To paraphrase one of our contemporaries (Mrs. Ashton), discipline in the Montessori classroom is a combination of two things: 1. Holding firm limits and 2. Teaching grace and courtesy skills. It is by this combination that we seek to accompany each child on the journey to make their will virtuous so that the limits which were once outside themselves enter their heart and mind.
Here are some notes to ponder, and hopefully whet your appetite for coming to our parent workshop!
1. Maria Montessori's work was originally written in Italian and has been rendered into English by several translators over several decades. In work by Montessori and about her education method, I have seen the dichotomy we are discussing go under three names: "freedom and discipline", "freedom and limits", and "freedom and boundaries". I absolutely give you permission to attach your mind to whichever one speaks to you as we work together as educational partners. Provide your children with limits. Enforce boundaries with your children. We want the same things for your beloved children.
2. When I say, "grace and courtesy", what do I mean? This is not just a Montessori buzzword; it is a section of the curriculum. Every day of school this January we have started our school day with a short lesson on a particular skill. How does one receive a compliment? What can we say instead of "you always" or "you never" when we need to express our displeasure with someone? How does one dispose of food they are unable or unwilling to swallow if it is already in their mouth? Children will not chance upon the norms of living in a community on their own. They need to be taught. If you want your child to be polite, we both need to be consistent models. I must admit that when I was a young teacher back in 2014 and 2015, I was frustrated that my students were less polite than I would have liked. Only eventually did I recall that I am more polite than my parents--that these were skills I learned from teachers, not my parents! That is the day I discovered the importance of grace and courtesy. It is through this curriculum that I pass down the wisdom of the community. Together we practice the unspoken limits of our society.
3. Assessing where the limits are can be a difficult thing, but where the rubber meets the road is what do I do when a child pushes limits? Well, first we enforce the limit. This helps the child know they are safe--no matter what they think at the time, they are thankful that there are responsible adults in charge. The phrase "responsible adults" is used ironically so often nowadays, but I mean it. Even if it is on a subconscious level, your child wants both of us to have consistent rules and hold them to that standard.
What if that does not work? The next stage is to take away some freedom. We try to keep emotions out of it. It is like when I give children math problems that are a little too hard. My response is to dial down the difficulty; I do not want to give the child a task at which they cannot succeed. In what ways do I give children tasks at which they cannot succeed? There are days when one child or another cannot choose where to sit, or cannot choose their work. In those cases, I might choose their spot or choose their work.
How do we keep this from becoming humiliating for the child? More than one of us here at school have read enough of CS Lewis's essays to know that a humanitarian theory of punishment is often the worst of tyrannies.

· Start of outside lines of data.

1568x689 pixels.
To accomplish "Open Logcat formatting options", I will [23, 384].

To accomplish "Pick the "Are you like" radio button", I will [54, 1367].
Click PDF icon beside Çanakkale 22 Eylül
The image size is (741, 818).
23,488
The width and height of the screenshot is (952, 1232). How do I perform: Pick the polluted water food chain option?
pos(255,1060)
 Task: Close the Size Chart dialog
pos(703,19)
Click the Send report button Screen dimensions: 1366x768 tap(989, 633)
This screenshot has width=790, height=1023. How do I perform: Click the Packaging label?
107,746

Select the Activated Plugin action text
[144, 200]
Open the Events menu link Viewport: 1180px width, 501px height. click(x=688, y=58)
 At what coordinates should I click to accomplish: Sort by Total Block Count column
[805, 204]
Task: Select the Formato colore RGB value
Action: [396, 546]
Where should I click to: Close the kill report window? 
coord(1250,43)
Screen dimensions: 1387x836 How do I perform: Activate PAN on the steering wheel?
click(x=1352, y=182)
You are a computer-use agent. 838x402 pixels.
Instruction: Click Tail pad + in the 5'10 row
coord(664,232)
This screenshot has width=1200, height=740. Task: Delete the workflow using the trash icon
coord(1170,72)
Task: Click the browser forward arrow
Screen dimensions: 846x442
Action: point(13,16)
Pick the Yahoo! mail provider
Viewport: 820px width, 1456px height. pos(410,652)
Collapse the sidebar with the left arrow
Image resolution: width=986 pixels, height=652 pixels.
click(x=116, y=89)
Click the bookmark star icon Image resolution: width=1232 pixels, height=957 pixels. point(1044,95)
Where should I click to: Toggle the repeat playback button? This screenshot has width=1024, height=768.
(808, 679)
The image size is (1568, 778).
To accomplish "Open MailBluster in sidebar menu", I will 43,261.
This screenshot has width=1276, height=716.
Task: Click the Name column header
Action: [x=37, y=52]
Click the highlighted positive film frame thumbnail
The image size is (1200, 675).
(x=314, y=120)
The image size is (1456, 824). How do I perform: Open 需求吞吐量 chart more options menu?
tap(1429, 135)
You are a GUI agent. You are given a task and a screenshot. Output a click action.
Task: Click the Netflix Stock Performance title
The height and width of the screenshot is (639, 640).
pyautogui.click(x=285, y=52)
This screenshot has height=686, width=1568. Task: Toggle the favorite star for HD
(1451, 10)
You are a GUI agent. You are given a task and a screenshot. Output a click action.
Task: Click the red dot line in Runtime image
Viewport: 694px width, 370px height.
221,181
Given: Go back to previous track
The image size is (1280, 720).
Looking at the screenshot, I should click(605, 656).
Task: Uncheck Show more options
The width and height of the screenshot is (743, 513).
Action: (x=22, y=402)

How do we not fall into this trap? We do so by following the dictum I hear often from Mrs. Dankoski: "relationship before rules." What does this mean? It means that when the elementary staff gets together we are trying to think of ways to connect with the children. We chit-chat strategically. Earlier this week at lunch, for example, I drew the tree boss from the video game Kirby's Dreamland on the back of an index card to get a conversation going with someone who played that game over the Christmas break. Thinking back on the words of Saint Anthony, I suppose freedom and discipline are a bit of a mobius strip. We build rapport for the sake of the rules. We enforce the rules so our classroom can be the peaceful place in which relationships may blossom. Each reinforces the other.
More than any theologian, more than any homily or sermon, it is my time in Montessori elementary environment that has shown me the truth of classical ideas of freedom. Are we most free when we see before ourselves an infinite number of choices, some good, some bad, all of seemingly equal quality? No, that is a false idea, a prison. Rather, we are most free when we can walk the virtuous path and choose the good.